Hallo wer von euch kann mir weiter helfen, ich fahre vom 8. - 11. 6. nach Lemmer.
wer von euch war schon mal da und was beißt, wäre für jede info dankbar.

sag schon mal danke für eure hilfe

Schöne Grüße aus Köln
Der Viking


----------



## gpsjunkie (20. Mai 2006)

*AW: Lemmer in den Niederlande ( IJsselmeer )*

Hallo Viking,
vielleicht kannste damit was anfangen:http://www.frieslandholland.nl/de/index.html.

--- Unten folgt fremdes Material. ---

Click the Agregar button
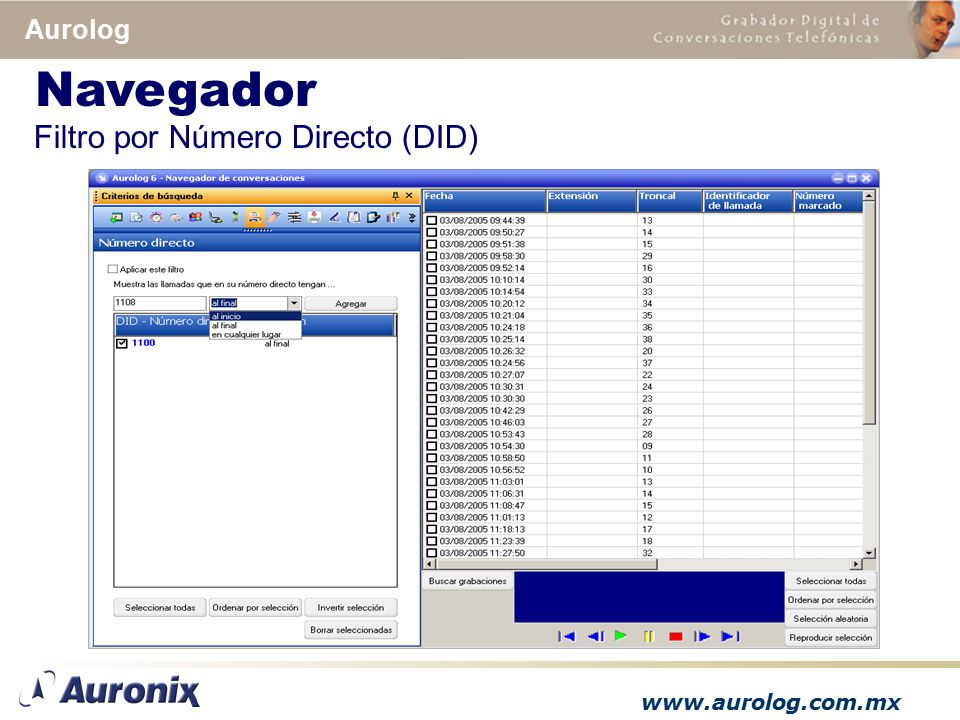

Viel spaß in Lemmer. Schöne ecke da. War einpaar mal da am Ijsselmeer zum Angeln.


----------



## gimli (23. Mai 2006)

*AW: Lemmer in den Niederlande ( IJsselmeer )*

Hallo Viking,

einige Kilometer südlich von Lemmer liegt Giethoorn mit einer Menge schöner Seen, wie Giethoornse Meer, Bovenwijde oder Beulakerwijde. Barsch, Hecht Zander oder worauf willst du gehen? In jedem Fall ist ein Boot von Vorteil.


----------



## Viking Cologne (23. Mai 2006)

*AW: Lemmer in den Niederlande ( IJsselmeer )*

danke dir Jochen aber die seite kannte ich schon


----------



## Viking Cologne (23. Mai 2006)

*AW: Lemmer in den Niederlande ( IJsselmeer )*



			
				gimli schrieb:
			
		

> Hallo Viking,
> 
> einige Kilometer südlich von Lemmer liegt Giethoorn mit einer Menge schöner Seen, wie Giethoornse Meer, Bovenwijde oder Beulakerwijde. Barsch, Hecht Zander oder worauf willst du gehen? In jedem Fall ist ein Boot von Vorteil.


 
Hallo gimli

ein Boot haben wir schon klar gemacht, es sollte in erster linie auf die Räuber gehn ( Zander, Barsch ).

gruß willi


----------